* **Work to be completed**
Each entry must be reproduced precisely as it stands.

=== Begin Enclosure ===

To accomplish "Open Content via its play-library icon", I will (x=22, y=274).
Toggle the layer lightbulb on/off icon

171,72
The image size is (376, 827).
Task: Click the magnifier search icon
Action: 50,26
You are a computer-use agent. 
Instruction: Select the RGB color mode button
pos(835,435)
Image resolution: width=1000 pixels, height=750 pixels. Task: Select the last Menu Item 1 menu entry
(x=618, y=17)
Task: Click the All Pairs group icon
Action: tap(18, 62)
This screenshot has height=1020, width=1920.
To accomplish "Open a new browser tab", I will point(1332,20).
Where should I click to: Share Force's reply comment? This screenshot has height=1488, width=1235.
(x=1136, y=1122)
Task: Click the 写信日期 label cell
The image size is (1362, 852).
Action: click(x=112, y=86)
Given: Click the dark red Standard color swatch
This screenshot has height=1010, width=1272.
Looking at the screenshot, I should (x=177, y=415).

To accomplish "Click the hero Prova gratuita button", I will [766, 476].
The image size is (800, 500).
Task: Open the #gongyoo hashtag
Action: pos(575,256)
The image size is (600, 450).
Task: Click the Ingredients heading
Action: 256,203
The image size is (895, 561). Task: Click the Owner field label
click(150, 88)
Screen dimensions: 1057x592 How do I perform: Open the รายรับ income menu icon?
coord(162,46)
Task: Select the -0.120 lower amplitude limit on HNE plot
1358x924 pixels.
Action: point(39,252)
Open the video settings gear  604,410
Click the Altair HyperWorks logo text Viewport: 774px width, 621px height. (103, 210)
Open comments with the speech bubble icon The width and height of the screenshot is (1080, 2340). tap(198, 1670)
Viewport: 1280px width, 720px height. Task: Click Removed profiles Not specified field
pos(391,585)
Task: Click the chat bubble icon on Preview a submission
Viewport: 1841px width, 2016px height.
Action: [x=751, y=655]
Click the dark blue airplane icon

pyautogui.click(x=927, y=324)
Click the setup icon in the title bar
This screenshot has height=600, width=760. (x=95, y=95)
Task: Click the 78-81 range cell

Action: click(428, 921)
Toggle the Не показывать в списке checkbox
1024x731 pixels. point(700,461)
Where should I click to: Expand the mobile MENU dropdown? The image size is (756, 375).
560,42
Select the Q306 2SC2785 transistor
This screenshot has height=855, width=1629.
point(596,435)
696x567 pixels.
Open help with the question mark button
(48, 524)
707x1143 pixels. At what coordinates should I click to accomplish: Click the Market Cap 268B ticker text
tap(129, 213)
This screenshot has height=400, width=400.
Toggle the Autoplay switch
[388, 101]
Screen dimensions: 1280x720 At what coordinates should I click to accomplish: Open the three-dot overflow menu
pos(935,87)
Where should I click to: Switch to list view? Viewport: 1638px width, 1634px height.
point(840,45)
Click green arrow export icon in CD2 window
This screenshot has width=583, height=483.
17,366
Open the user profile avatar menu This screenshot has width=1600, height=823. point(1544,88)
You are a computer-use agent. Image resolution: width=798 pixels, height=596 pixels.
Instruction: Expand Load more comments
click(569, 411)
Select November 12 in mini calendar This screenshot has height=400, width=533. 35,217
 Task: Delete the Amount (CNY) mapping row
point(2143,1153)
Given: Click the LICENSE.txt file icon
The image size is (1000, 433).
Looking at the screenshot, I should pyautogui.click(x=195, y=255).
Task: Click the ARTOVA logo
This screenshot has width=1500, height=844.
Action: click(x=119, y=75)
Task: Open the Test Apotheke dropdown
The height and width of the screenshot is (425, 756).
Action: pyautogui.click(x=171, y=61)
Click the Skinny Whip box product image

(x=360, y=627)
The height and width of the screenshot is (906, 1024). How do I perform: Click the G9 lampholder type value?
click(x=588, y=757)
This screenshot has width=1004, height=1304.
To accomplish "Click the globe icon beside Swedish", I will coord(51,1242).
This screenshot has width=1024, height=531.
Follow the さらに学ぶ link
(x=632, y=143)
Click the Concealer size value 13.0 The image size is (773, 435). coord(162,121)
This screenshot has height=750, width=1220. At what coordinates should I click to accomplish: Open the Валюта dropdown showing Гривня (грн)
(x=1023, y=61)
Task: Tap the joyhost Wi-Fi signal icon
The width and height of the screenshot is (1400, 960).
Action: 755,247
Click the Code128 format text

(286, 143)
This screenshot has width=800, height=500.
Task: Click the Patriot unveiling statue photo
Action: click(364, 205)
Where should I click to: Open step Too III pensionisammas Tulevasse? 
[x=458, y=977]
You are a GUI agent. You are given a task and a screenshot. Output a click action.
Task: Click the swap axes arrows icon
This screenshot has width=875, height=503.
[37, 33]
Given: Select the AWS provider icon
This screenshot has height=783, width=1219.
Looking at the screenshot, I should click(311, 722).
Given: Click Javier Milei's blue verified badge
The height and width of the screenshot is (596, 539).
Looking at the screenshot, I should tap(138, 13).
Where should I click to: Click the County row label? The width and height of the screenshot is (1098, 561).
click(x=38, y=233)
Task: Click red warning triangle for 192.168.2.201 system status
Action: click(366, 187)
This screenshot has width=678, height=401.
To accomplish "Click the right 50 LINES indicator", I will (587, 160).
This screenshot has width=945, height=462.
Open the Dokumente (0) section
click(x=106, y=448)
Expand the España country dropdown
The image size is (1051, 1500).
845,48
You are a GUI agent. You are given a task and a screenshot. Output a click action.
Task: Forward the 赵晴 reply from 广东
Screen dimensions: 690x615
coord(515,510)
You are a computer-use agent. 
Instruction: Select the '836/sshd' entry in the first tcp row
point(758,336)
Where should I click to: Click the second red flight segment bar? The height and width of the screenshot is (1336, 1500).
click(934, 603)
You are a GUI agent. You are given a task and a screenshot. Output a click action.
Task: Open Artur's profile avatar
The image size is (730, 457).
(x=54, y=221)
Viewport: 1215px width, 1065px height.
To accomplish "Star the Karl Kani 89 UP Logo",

=== End Enclosure ===

* **Final answer**
To accomplish "Open Content via its play-library icon", I will (x=22, y=274).
Toggle the layer lightbulb on/off icon

171,72
The image size is (376, 827).
Task: Click the magnifier search icon
Action: 50,26
You are a computer-use agent. 
Instruction: Select the RGB color mode button
pos(835,435)
Image resolution: width=1000 pixels, height=750 pixels. Task: Select the last Menu Item 1 menu entry
(x=618, y=17)
Task: Click the All Pairs group icon
Action: tap(18, 62)
This screenshot has height=1020, width=1920.
To accomplish "Open a new browser tab", I will point(1332,20).
Where should I click to: Share Force's reply comment? This screenshot has height=1488, width=1235.
(x=1136, y=1122)
Task: Click the 写信日期 label cell
The image size is (1362, 852).
Action: click(x=112, y=86)
Given: Click the dark red Standard color swatch
This screenshot has height=1010, width=1272.
Looking at the screenshot, I should (x=177, y=415).

To accomplish "Click the hero Prova gratuita button", I will [766, 476].
The image size is (800, 500).
Task: Open the #gongyoo hashtag
Action: pos(575,256)
The image size is (600, 450).
Task: Click the Ingredients heading
Action: 256,203
The image size is (895, 561). Task: Click the Owner field label
click(150, 88)
Screen dimensions: 1057x592 How do I perform: Open the รายรับ income menu icon?
coord(162,46)
Task: Select the -0.120 lower amplitude limit on HNE plot
1358x924 pixels.
Action: point(39,252)
Open the video settings gear  604,410
Click the Altair HyperWorks logo text Viewport: 774px width, 621px height. (103, 210)
Open comments with the speech bubble icon The width and height of the screenshot is (1080, 2340). tap(198, 1670)
Viewport: 1280px width, 720px height. Task: Click Removed profiles Not specified field
pos(391,585)
Task: Click the chat bubble icon on Preview a submission
Viewport: 1841px width, 2016px height.
Action: [x=751, y=655]
Click the dark blue airplane icon

pyautogui.click(x=927, y=324)
Click the setup icon in the title bar
This screenshot has height=600, width=760. (x=95, y=95)
Task: Click the 78-81 range cell

Action: click(428, 921)
Toggle the Не показывать в списке checkbox
1024x731 pixels. point(700,461)
Where should I click to: Expand the mobile MENU dropdown? The image size is (756, 375).
560,42
Select the Q306 2SC2785 transistor
This screenshot has height=855, width=1629.
point(596,435)
696x567 pixels.
Open help with the question mark button
(48, 524)
707x1143 pixels. At what coordinates should I click to accomplish: Click the Market Cap 268B ticker text
tap(129, 213)
This screenshot has height=400, width=400.
Toggle the Autoplay switch
[388, 101]
Screen dimensions: 1280x720 At what coordinates should I click to accomplish: Open the three-dot overflow menu
pos(935,87)
Where should I click to: Switch to list view? Viewport: 1638px width, 1634px height.
point(840,45)
Click green arrow export icon in CD2 window
This screenshot has width=583, height=483.
17,366
Open the user profile avatar menu This screenshot has width=1600, height=823. point(1544,88)
You are a computer-use agent. Image resolution: width=798 pixels, height=596 pixels.
Instruction: Expand Load more comments
click(569, 411)
Select November 12 in mini calendar This screenshot has height=400, width=533. 35,217
 Task: Delete the Amount (CNY) mapping row
point(2143,1153)
Given: Click the LICENSE.txt file icon
The image size is (1000, 433).
Looking at the screenshot, I should pyautogui.click(x=195, y=255).
Task: Click the ARTOVA logo
This screenshot has width=1500, height=844.
Action: click(x=119, y=75)
Task: Open the Test Apotheke dropdown
The height and width of the screenshot is (425, 756).
Action: pyautogui.click(x=171, y=61)
Click the Skinny Whip box product image

(x=360, y=627)
The height and width of the screenshot is (906, 1024). How do I perform: Click the G9 lampholder type value?
click(x=588, y=757)
This screenshot has width=1004, height=1304.
To accomplish "Click the globe icon beside Swedish", I will coord(51,1242).
This screenshot has width=1024, height=531.
Follow the さらに学ぶ link
(x=632, y=143)
Click the Concealer size value 13.0 The image size is (773, 435). coord(162,121)
This screenshot has height=750, width=1220. At what coordinates should I click to accomplish: Open the Валюта dropdown showing Гривня (грн)
(x=1023, y=61)
Task: Tap the joyhost Wi-Fi signal icon
The width and height of the screenshot is (1400, 960).
Action: 755,247
Click the Code128 format text

(286, 143)
This screenshot has width=800, height=500.
Task: Click the Patriot unveiling statue photo
Action: click(364, 205)
Where should I click to: Open step Too III pensionisammas Tulevasse? 
[x=458, y=977]
You are a GUI agent. You are given a task and a screenshot. Output a click action.
Task: Click the swap axes arrows icon
This screenshot has width=875, height=503.
[37, 33]
Given: Select the AWS provider icon
This screenshot has height=783, width=1219.
Looking at the screenshot, I should click(311, 722).
Given: Click Javier Milei's blue verified badge
The height and width of the screenshot is (596, 539).
Looking at the screenshot, I should tap(138, 13).
Where should I click to: Click the County row label? The width and height of the screenshot is (1098, 561).
click(x=38, y=233)
Task: Click red warning triangle for 192.168.2.201 system status
Action: click(366, 187)
This screenshot has width=678, height=401.
To accomplish "Click the right 50 LINES indicator", I will (587, 160).
This screenshot has width=945, height=462.
Open the Dokumente (0) section
click(x=106, y=448)
Expand the España country dropdown
The image size is (1051, 1500).
845,48
You are a GUI agent. You are given a task and a screenshot. Output a click action.
Task: Forward the 赵晴 reply from 广东
Screen dimensions: 690x615
coord(515,510)
You are a computer-use agent. 
Instruction: Select the '836/sshd' entry in the first tcp row
point(758,336)
Where should I click to: Click the second red flight segment bar? The height and width of the screenshot is (1336, 1500).
click(934, 603)
You are a GUI agent. You are given a task and a screenshot. Output a click action.
Task: Open Artur's profile avatar
The image size is (730, 457).
(x=54, y=221)
Viewport: 1215px width, 1065px height.
To accomplish "Star the Karl Kani 89 UP Logo",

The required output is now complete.